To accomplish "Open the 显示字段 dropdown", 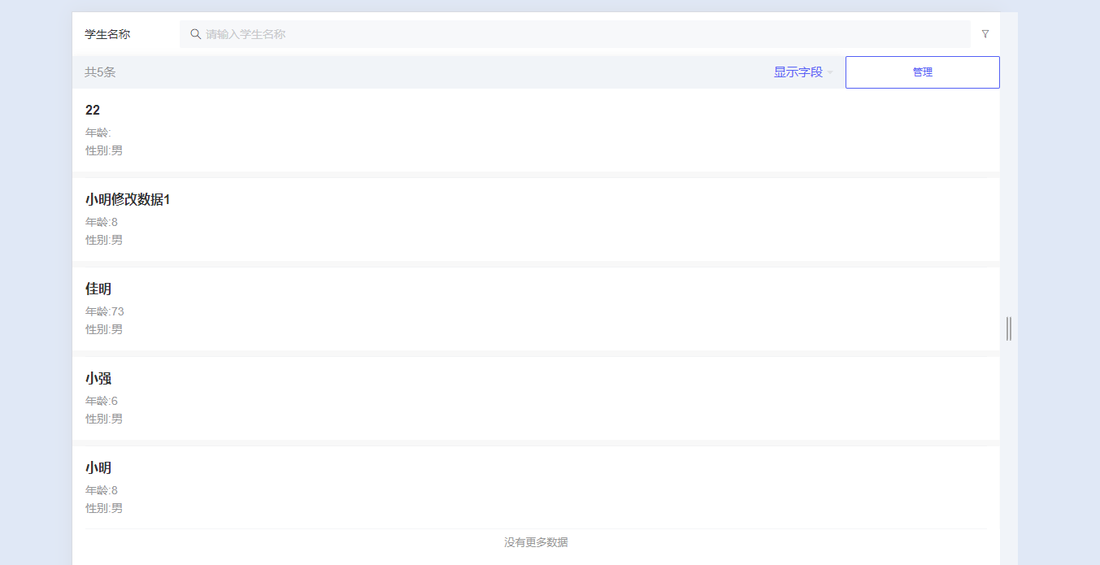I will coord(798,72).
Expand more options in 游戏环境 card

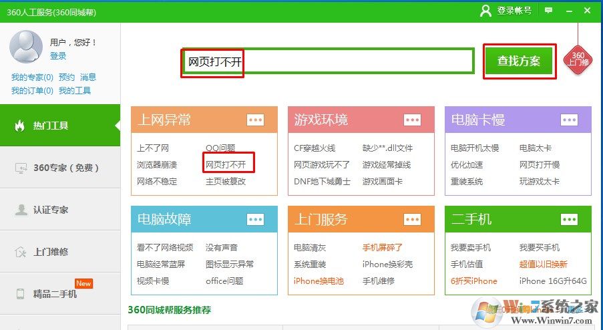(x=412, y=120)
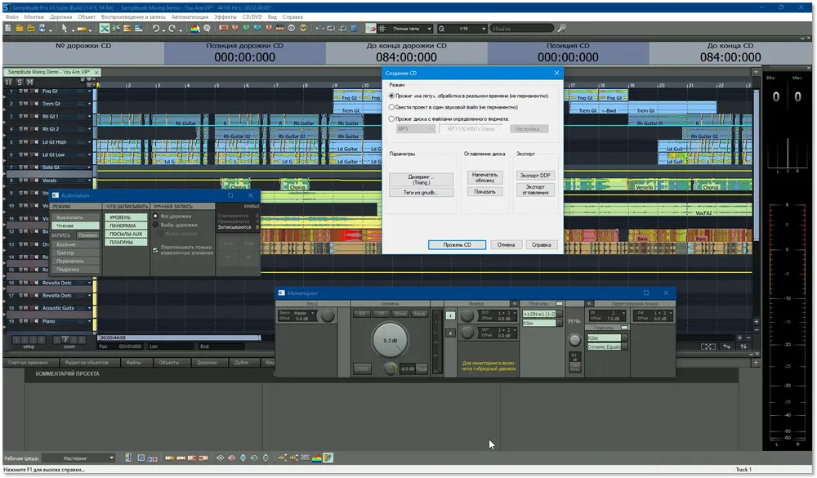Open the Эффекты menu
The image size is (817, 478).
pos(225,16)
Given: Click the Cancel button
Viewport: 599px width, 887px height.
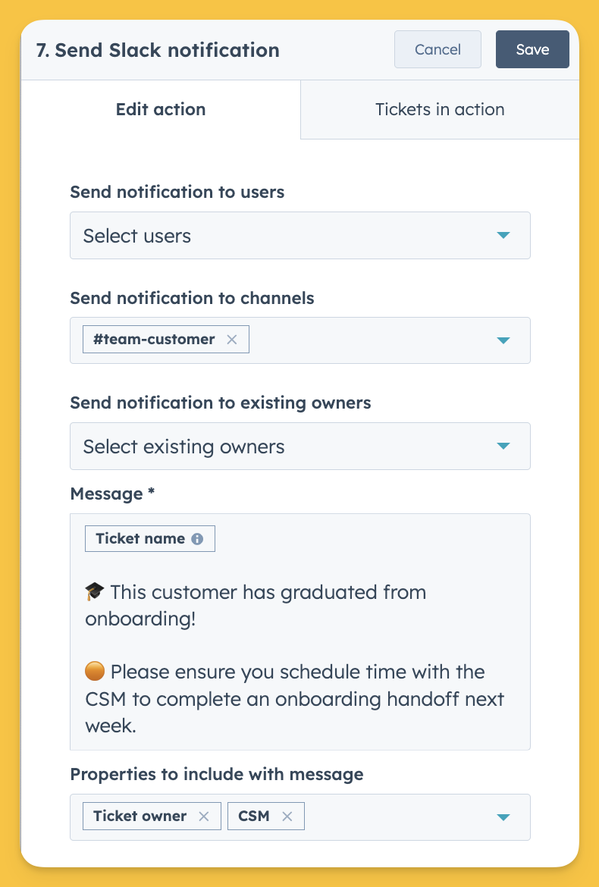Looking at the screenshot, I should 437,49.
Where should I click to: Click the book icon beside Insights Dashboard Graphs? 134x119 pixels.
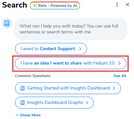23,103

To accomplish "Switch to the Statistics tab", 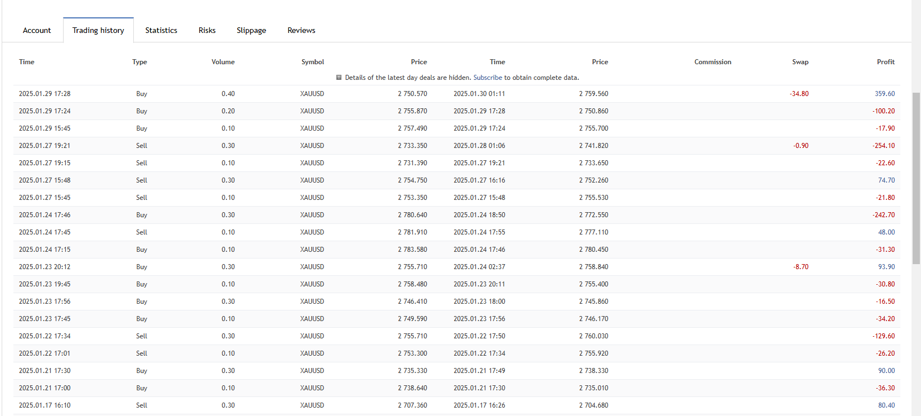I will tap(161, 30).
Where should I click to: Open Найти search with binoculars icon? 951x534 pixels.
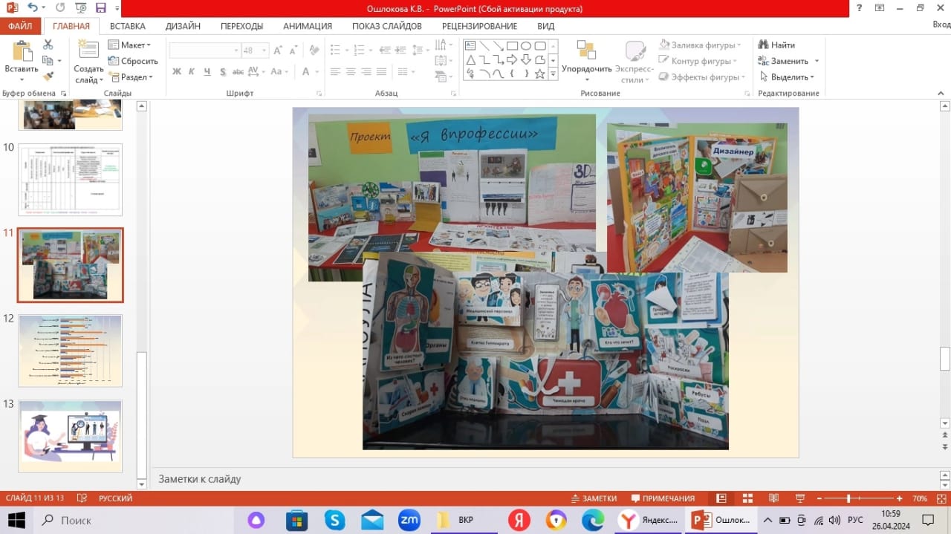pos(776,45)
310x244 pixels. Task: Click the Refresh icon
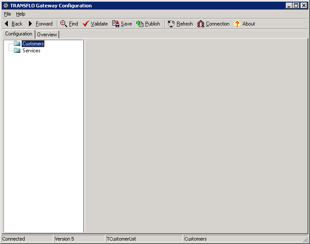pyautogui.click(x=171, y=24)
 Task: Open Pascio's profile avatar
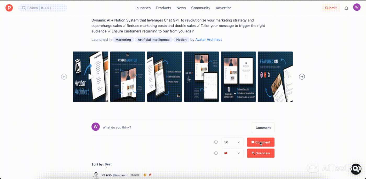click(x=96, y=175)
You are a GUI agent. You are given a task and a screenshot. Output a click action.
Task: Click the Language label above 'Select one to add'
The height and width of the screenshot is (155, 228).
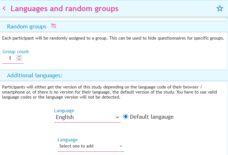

• **Exercise aim**:
Every line from the one with "Task: Open Pascio's profile avatar" through the last line of the data must be copied exactly. Leave the pictures out.

• **Exercise answer**:
 Task: Open Pascio's profile avatar
click(x=96, y=175)
You are a GUI agent. You are given a task and a screenshot. Output a click action.
Task: Click the Language label above 'Select one to add'
The height and width of the screenshot is (155, 228).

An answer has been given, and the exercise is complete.